Description: Derivation of set.mm's original ax-c15 from ax-c11n and the shorter ax-12 that has replaced it.
Theorem ax12 shows the reverse derivation of ax-12 from ax-c15 .
Normally, axc15 should be used rather than ax-c15 , except by theorems specifically studying the latter's properties.

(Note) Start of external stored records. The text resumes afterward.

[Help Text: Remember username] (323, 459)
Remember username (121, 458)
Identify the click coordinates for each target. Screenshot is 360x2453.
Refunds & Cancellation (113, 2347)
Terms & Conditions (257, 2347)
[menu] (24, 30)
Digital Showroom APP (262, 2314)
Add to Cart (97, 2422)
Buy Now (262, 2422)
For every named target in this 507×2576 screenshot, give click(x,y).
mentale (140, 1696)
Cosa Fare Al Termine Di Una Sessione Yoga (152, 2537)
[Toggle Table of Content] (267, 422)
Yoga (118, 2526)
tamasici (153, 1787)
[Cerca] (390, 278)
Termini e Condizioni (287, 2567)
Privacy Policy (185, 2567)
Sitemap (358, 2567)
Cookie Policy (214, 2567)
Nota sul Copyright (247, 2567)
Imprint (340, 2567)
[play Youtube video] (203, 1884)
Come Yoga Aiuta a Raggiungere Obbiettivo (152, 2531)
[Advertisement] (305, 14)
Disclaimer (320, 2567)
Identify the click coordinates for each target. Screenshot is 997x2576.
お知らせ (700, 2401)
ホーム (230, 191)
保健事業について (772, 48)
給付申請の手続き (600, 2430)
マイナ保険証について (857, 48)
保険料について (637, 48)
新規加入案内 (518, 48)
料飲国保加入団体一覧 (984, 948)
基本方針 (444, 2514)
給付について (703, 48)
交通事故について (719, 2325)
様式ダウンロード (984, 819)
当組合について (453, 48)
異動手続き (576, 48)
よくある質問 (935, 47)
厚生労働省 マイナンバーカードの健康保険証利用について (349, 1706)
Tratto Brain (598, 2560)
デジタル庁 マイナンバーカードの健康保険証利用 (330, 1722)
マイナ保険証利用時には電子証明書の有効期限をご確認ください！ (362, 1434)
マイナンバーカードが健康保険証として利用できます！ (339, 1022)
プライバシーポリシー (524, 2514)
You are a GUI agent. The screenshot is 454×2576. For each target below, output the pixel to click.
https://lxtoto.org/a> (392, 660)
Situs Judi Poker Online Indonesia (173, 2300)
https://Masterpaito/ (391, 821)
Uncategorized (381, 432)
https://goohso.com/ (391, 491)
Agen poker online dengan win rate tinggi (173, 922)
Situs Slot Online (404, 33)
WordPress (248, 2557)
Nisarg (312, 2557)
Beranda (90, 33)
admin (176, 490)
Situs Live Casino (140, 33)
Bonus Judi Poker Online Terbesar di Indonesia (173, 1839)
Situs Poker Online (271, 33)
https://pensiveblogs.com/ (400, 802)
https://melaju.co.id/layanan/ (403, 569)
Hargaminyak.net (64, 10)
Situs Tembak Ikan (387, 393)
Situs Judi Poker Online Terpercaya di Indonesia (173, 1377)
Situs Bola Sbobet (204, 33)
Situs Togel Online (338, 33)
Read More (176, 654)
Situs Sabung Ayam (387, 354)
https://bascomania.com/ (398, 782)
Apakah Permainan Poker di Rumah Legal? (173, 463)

Usage of this theorem is discouraged because it depends on ax-13 . (Contributed by NM, 2-Feb-2007) (Proof shortened by Wolf Lammen, 26-Mar-2023) (New usage is discouraged.)
| Ref | Expression | ||
|---|---|---|---|
| Assertion | axc15 | |- ( -. A. x x = y -> ( x = y -> ( ph -> A. x ( x = y -> ph ) ) ) ) |
| Step | Hyp | Ref | Expression |
|---|---|---|---|
| 1 | ax6ev | |- E. z z = y |
|
| 2 | dveeq2 | |- ( -. A. x x = y -> ( z = y -> A. x z = y ) ) |
|
| 3 | ax12v | |- ( x = z -> ( ph -> A. x ( x = z -> ph ) ) ) |
|
| 4 | equeuclr | |- ( z = y -> ( x = y -> x = z ) ) |
|
| 5 | 4 | sps | |- ( A. x z = y -> ( x = y -> x = z ) ) |
| 6 | 4 | imim1d | |- ( z = y -> ( ( x = z -> ph ) -> ( x = y -> ph ) ) ) |
| 7 | 6 | al2imi | |- ( A. x z = y -> ( A. x ( x = z -> ph ) -> A. x ( x = y -> ph ) ) ) |
| 8 | 7 | imim2d | |- ( A. x z = y -> ( ( ph -> A. x ( x = z -> ph ) ) -> ( ph -> A. x ( x = y -> ph ) ) ) ) |
| 9 | 5 8 | imim12d | |- ( A. x z = y -> ( ( x = z -> ( ph -> A. x ( x = z -> ph ) ) ) -> ( x = y -> ( ph -> A. x ( x = y -> ph ) ) ) ) ) |
| 10 | 2 3 9 | syl6mpi | |- ( -. A. x x = y -> ( z = y -> ( x = y -> ( ph -> A. x ( x = y -> ph ) ) ) ) ) |
| 11 | 10 | exlimdv | |- ( -. A. x x = y -> ( E. z z = y -> ( x = y -> ( ph -> A. x ( x = y -> ph ) ) ) ) ) |
| 12 | 1 11 | mpi | |- ( -. A. x x = y -> ( x = y -> ( ph -> A. x ( x = y -> ph ) ) ) ) |